▶ _引用文_
::::::

暗号資産と電子マネー、決定的な差は?

 まずBTCとは何でしょうか? 電子データだとか、それがチェーン上に並んでいて、なんとか将軍問題が…とか聞きかじってみたけれど、分かり難くて断念した経験はないでしょうか? もしそうならば、皆さんは運が悪い。皆さんの理解力が足らないのではなく、説明が悪いのです。

 BTCを説明するのに、まずブロックチェーンの説明から始めることは、「自動車って何ですか?」と聞かれて、エンジンとかブレーキの仕組みの説明から始めることに似ています。

 我々は別にエンジニアではないので、エンジンやブレーキの仕組みを知らなくても自動車の運転に支障がないように、BTCを理解するのに、それを支えるプログラムやシステムの仕組みまで知る必要はありません。もちろん、知っていて損はありませんが。

BTC・ホワイトペーパー冒頭部抜粋

出典:bitcin.org

 では、もう一度、「BTCとは何ですか?」といえば、その答えはズバリ「新しい電子マネー」です。BTCを作ったとされる伝説的人物、サトシ・ナカモトはBTCの設計図にあたる、ホワイトペーパーと呼ばれる論文の冒頭でElectronic Cashと記しています。まさに電子マネーですよね。

::::::

▶ _課題_
暗号資産と電子マネーの違いを説いた文章を、最後の文の次から書き継げ。

::::::

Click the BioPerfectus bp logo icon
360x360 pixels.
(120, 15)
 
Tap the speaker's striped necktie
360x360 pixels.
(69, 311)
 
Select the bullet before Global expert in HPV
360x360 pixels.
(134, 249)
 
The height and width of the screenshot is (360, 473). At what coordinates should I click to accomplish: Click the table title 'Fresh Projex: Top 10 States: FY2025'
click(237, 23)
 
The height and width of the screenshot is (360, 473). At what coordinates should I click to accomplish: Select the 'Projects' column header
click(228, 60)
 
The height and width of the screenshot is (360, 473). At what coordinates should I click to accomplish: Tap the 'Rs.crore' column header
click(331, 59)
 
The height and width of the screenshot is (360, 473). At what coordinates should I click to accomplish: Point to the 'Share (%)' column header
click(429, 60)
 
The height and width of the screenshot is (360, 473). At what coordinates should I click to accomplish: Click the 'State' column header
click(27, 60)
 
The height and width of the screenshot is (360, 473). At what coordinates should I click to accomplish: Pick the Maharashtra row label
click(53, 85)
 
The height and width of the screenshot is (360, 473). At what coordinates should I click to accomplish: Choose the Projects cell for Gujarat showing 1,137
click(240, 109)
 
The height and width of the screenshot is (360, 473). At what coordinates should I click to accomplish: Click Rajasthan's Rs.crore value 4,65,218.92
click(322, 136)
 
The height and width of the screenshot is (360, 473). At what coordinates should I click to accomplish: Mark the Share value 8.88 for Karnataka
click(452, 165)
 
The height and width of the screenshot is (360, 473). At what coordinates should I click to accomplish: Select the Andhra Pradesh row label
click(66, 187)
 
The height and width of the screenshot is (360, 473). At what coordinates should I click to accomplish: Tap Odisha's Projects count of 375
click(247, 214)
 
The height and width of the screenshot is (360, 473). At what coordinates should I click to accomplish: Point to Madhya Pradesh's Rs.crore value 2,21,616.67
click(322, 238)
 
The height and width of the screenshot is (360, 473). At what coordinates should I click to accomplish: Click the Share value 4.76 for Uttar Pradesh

::::::

▶ _解答_
 でも電子マネーなんかBTCが出る前からいくらでも存在しました。今でもSuicaやPayPay、楽天キャッシュ、極端にいえばアプリ上に表示される銀行預金残高だって電子マネーの一種です。これらはBTCと何が異なるのでしょうか?

 それはホストコンピューターの有無です。従来の電子マネーは必ずシステムの中央にホストコンピューターが存在し、データが正しいということを保証していました。BTCにはこれがないのです。この点がBTCの大発明だったのです。

 従来の電子マネーは、お金の計算をするのですから、ホストコンピューターには多大なコストをかけてデータを守ってきました。これを管理者とか仲介者と呼びます。こうした金融機関による仲介なしにネットワーク上で直接お金をやりとりできるようにしたことがBTCのブレイクスルーなのです。この点が重要なのでもう少し詳しく説明します。